• **Work to do**
Rewrite the lines below as a numbered list, omitting any blank lines.

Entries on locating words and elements
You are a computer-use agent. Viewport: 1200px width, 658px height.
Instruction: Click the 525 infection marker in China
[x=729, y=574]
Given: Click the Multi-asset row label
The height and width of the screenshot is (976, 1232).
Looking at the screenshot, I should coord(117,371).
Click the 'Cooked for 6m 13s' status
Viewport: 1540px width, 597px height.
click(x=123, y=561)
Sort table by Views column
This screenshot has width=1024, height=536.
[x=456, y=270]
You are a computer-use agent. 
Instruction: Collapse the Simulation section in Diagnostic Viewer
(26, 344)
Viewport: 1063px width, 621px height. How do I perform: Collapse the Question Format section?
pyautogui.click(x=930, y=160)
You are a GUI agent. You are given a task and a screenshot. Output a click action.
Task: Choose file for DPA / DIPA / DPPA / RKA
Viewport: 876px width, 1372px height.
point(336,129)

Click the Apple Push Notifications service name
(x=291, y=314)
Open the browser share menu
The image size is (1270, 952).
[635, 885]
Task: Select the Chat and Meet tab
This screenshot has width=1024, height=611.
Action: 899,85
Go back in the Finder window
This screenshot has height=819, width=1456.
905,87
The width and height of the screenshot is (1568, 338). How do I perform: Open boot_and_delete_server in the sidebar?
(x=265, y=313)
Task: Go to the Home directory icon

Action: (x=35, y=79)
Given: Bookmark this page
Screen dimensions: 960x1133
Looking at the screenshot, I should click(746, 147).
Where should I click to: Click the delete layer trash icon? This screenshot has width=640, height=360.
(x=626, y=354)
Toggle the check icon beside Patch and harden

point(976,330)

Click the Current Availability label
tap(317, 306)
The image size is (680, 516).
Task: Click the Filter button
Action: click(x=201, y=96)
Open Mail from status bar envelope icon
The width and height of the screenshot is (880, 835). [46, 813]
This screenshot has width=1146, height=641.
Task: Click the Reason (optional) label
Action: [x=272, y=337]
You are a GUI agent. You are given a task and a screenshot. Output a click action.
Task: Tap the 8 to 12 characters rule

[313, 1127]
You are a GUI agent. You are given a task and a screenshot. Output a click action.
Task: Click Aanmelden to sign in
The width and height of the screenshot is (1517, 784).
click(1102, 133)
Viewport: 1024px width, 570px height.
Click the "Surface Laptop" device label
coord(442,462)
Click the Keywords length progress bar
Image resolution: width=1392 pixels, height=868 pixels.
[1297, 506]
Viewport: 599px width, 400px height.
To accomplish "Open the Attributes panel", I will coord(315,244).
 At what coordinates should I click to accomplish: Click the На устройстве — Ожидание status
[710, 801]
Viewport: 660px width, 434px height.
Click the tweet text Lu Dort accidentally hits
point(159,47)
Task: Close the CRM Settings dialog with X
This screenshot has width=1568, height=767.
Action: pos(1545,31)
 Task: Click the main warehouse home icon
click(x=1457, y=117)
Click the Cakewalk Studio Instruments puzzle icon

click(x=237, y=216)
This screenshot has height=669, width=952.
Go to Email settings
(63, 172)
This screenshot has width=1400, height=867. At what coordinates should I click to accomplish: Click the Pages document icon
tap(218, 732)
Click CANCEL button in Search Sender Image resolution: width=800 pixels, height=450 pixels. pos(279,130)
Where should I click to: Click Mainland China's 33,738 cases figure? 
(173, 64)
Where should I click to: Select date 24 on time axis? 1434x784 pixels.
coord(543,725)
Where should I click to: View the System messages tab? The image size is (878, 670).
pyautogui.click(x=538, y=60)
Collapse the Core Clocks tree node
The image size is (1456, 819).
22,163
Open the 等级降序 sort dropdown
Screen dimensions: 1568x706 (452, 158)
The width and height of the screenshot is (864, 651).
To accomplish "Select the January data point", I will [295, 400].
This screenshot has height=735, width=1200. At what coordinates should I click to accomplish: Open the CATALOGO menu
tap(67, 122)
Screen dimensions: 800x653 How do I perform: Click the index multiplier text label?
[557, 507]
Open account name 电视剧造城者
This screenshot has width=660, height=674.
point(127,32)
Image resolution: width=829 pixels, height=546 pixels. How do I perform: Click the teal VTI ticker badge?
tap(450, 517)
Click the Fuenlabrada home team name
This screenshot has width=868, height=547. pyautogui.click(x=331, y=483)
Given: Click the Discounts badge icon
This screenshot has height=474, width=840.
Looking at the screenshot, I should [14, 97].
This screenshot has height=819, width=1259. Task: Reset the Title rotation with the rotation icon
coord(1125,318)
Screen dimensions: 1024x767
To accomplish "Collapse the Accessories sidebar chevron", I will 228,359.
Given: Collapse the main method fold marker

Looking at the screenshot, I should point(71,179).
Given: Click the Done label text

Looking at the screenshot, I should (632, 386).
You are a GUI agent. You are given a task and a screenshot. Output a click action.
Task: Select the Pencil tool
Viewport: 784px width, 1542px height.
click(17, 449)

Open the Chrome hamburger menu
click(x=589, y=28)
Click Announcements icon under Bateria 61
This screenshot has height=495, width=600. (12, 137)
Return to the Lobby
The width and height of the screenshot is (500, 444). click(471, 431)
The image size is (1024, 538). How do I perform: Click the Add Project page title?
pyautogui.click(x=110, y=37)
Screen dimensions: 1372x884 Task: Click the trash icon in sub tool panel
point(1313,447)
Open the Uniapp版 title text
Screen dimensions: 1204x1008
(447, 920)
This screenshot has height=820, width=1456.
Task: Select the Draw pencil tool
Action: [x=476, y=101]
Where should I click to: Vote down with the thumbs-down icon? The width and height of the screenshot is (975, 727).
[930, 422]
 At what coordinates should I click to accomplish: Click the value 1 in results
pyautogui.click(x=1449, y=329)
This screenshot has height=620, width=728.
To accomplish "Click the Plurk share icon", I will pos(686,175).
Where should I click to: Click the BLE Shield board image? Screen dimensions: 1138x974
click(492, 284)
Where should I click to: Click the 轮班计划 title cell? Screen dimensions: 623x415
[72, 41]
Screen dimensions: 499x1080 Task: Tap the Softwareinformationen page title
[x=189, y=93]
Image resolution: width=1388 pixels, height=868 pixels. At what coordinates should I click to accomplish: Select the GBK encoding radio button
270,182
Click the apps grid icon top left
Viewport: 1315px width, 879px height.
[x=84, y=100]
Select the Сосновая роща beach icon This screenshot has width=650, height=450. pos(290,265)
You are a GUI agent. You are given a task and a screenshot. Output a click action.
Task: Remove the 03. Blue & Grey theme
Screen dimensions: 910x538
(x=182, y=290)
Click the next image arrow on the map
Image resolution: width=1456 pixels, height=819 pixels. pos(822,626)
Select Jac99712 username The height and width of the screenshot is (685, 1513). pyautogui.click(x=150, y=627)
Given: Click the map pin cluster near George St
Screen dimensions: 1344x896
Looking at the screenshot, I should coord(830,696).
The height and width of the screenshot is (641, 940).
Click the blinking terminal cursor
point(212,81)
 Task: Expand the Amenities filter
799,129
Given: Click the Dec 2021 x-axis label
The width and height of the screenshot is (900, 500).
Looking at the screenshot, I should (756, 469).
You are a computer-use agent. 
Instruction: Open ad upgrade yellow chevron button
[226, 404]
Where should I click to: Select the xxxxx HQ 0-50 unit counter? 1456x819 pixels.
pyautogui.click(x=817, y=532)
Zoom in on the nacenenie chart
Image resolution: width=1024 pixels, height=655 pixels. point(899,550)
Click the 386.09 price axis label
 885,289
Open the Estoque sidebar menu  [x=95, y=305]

• **Correct output**
1. You are a computer-use agent. Viewport: 1200px width, 658px height.
2. Instruction: Click the 525 infection marker in China
3. [x=729, y=574]
4. Given: Click the Multi-asset row label
5. The height and width of the screenshot is (976, 1232).
6. Looking at the screenshot, I should coord(117,371).
7. Click the 'Cooked for 6m 13s' status
8. Viewport: 1540px width, 597px height.
9. click(x=123, y=561)
10. Sort table by Views column
11. This screenshot has width=1024, height=536.
12. [x=456, y=270]
13. You are a computer-use agent. 
14. Instruction: Collapse the Simulation section in Diagnostic Viewer
15. (26, 344)
16. Viewport: 1063px width, 621px height. How do I perform: Collapse the Question Format section?
17. pyautogui.click(x=930, y=160)
18. You are a GUI agent. You are given a task and a screenshot. Output a click action.
19. Task: Choose file for DPA / DIPA / DPPA / RKA
20. Viewport: 876px width, 1372px height.
21. point(336,129)
22. Click the Apple Push Notifications service name
23. (x=291, y=314)
24. Open the browser share menu
25. The image size is (1270, 952).
26. [635, 885]
27. Task: Select the Chat and Meet tab
28. This screenshot has width=1024, height=611.
29. Action: 899,85
30. Go back in the Finder window
31. This screenshot has height=819, width=1456.
32. 905,87
33. The width and height of the screenshot is (1568, 338). How do I perform: Open boot_and_delete_server in the sidebar?
34. (x=265, y=313)
35. Task: Go to the Home directory icon
36. Action: (x=35, y=79)
37. Given: Bookmark this page
38. Screen dimensions: 960x1133
39. Looking at the screenshot, I should click(746, 147).
40. Where should I click to: Click the delete layer trash icon? This screenshot has width=640, height=360.
41. (x=626, y=354)
42. Toggle the check icon beside Patch and harden
43. point(976,330)
44. Click the Current Availability label
45. tap(317, 306)
46. The image size is (680, 516).
47. Task: Click the Filter button
48. Action: click(x=201, y=96)
49. Open Mail from status bar envelope icon
50. The width and height of the screenshot is (880, 835). [46, 813]
51. This screenshot has width=1146, height=641.
52. Task: Click the Reason (optional) label
53. Action: [x=272, y=337]
54. You are a GUI agent. You are given a task and a screenshot. Output a click action.
55. Task: Tap the 8 to 12 characters rule
56. [313, 1127]
57. You are a GUI agent. You are given a task and a screenshot. Output a click action.
58. Task: Click Aanmelden to sign in
59. The width and height of the screenshot is (1517, 784).
60. click(1102, 133)
61. Viewport: 1024px width, 570px height.
62. Click the "Surface Laptop" device label
63. coord(442,462)
64. Click the Keywords length progress bar
65. Image resolution: width=1392 pixels, height=868 pixels.
66. [1297, 506]
67. Viewport: 599px width, 400px height.
68. To accomplish "Open the Attributes panel", I will coord(315,244).
69.  At what coordinates should I click to accomplish: Click the На устройстве — Ожидание status
70. [710, 801]
71. Viewport: 660px width, 434px height.
72. Click the tweet text Lu Dort accidentally hits
73. point(159,47)
74. Task: Close the CRM Settings dialog with X
75. This screenshot has width=1568, height=767.
76. Action: pos(1545,31)
77.  Task: Click the main warehouse home icon
78. click(x=1457, y=117)
79. Click the Cakewalk Studio Instruments puzzle icon
80. click(x=237, y=216)
81. This screenshot has height=669, width=952.
82. Go to Email settings
83. (63, 172)
84. This screenshot has width=1400, height=867. At what coordinates should I click to accomplish: Click the Pages document icon
85. tap(218, 732)
86. Click CANCEL button in Search Sender Image resolution: width=800 pixels, height=450 pixels. pos(279,130)
87. Where should I click to: Click Mainland China's 33,738 cases figure? 
88. (173, 64)
89. Where should I click to: Select date 24 on time axis? 1434x784 pixels.
90. coord(543,725)
91. Where should I click to: View the System messages tab? The image size is (878, 670).
92. pyautogui.click(x=538, y=60)
93. Collapse the Core Clocks tree node
94. The image size is (1456, 819).
95. 22,163
96. Open the 等级降序 sort dropdown
97. Screen dimensions: 1568x706 (452, 158)
98. The width and height of the screenshot is (864, 651).
99. To accomplish "Select the January data point", I will [295, 400].
100. This screenshot has height=735, width=1200. At what coordinates should I click to accomplish: Open the CATALOGO menu
101. tap(67, 122)
102. Screen dimensions: 800x653 How do I perform: Click the index multiplier text label?
103. [557, 507]
104. Open account name 电视剧造城者
105. This screenshot has width=660, height=674.
106. point(127,32)
107. Image resolution: width=829 pixels, height=546 pixels. How do I perform: Click the teal VTI ticker badge?
108. tap(450, 517)
109. Click the Fuenlabrada home team name
110. This screenshot has width=868, height=547. pyautogui.click(x=331, y=483)
111. Given: Click the Discounts badge icon
112. This screenshot has height=474, width=840.
113. Looking at the screenshot, I should [14, 97].
114. This screenshot has height=819, width=1259. Task: Reset the Title rotation with the rotation icon
115. coord(1125,318)
116. Screen dimensions: 1024x767
117. To accomplish "Collapse the Accessories sidebar chevron", I will 228,359.
118. Given: Collapse the main method fold marker
119. Looking at the screenshot, I should point(71,179).
120. Given: Click the Done label text
121. Looking at the screenshot, I should (632, 386).
122. You are a GUI agent. You are given a task and a screenshot. Output a click action.
123. Task: Select the Pencil tool
124. Viewport: 784px width, 1542px height.
125. click(17, 449)
126. Open the Chrome hamburger menu
127. click(x=589, y=28)
128. Click Announcements icon under Bateria 61
129. This screenshot has height=495, width=600. (12, 137)
130. Return to the Lobby
131. The width and height of the screenshot is (500, 444). click(471, 431)
132. The image size is (1024, 538). How do I perform: Click the Add Project page title?
133. pyautogui.click(x=110, y=37)
134. Screen dimensions: 1372x884 Task: Click the trash icon in sub tool panel
135. point(1313,447)
136. Open the Uniapp版 title text
137. Screen dimensions: 1204x1008
138. (447, 920)
139. This screenshot has height=820, width=1456.
140. Task: Select the Draw pencil tool
141. Action: [x=476, y=101]
142. Where should I click to: Vote down with the thumbs-down icon? The width and height of the screenshot is (975, 727).
143. [930, 422]
144.  At what coordinates should I click to accomplish: Click the value 1 in results
145. pyautogui.click(x=1449, y=329)
146. This screenshot has height=620, width=728.
147. To accomplish "Click the Plurk share icon", I will pos(686,175).
148. Where should I click to: Click the BLE Shield board image? Screen dimensions: 1138x974
149. click(492, 284)
150. Where should I click to: Click the 轮班计划 title cell? Screen dimensions: 623x415
151. [72, 41]
152. Screen dimensions: 499x1080 Task: Tap the Softwareinformationen page title
153. [x=189, y=93]
154. Image resolution: width=1388 pixels, height=868 pixels. At what coordinates should I click to accomplish: Select the GBK encoding radio button
155. 270,182
156. Click the apps grid icon top left
157. Viewport: 1315px width, 879px height.
158. [x=84, y=100]
159. Select the Сосновая роща beach icon This screenshot has width=650, height=450. pos(290,265)
160. You are a GUI agent. You are given a task and a screenshot. Output a click action.
161. Task: Remove the 03. Blue & Grey theme
162. Screen dimensions: 910x538
163. (x=182, y=290)
164. Click the next image arrow on the map
165. Image resolution: width=1456 pixels, height=819 pixels. pos(822,626)
166. Select Jac99712 username The height and width of the screenshot is (685, 1513). pyautogui.click(x=150, y=627)
167. Given: Click the map pin cluster near George St
168. Screen dimensions: 1344x896
169. Looking at the screenshot, I should coord(830,696).
170. The height and width of the screenshot is (641, 940).
171. Click the blinking terminal cursor
172. point(212,81)
173.  Task: Expand the Amenities filter
174. 799,129
175. Given: Click the Dec 2021 x-axis label
176. The width and height of the screenshot is (900, 500).
177. Looking at the screenshot, I should (756, 469).
178. You are a computer-use agent. 
179. Instruction: Open ad upgrade yellow chevron button
180. [226, 404]
181. Where should I click to: Select the xxxxx HQ 0-50 unit counter? 1456x819 pixels.
182. pyautogui.click(x=817, y=532)
183. Zoom in on the nacenenie chart
184. Image resolution: width=1024 pixels, height=655 pixels. point(899,550)
185. Click the 386.09 price axis label
186.  885,289
187. Open the Estoque sidebar menu  [x=95, y=305]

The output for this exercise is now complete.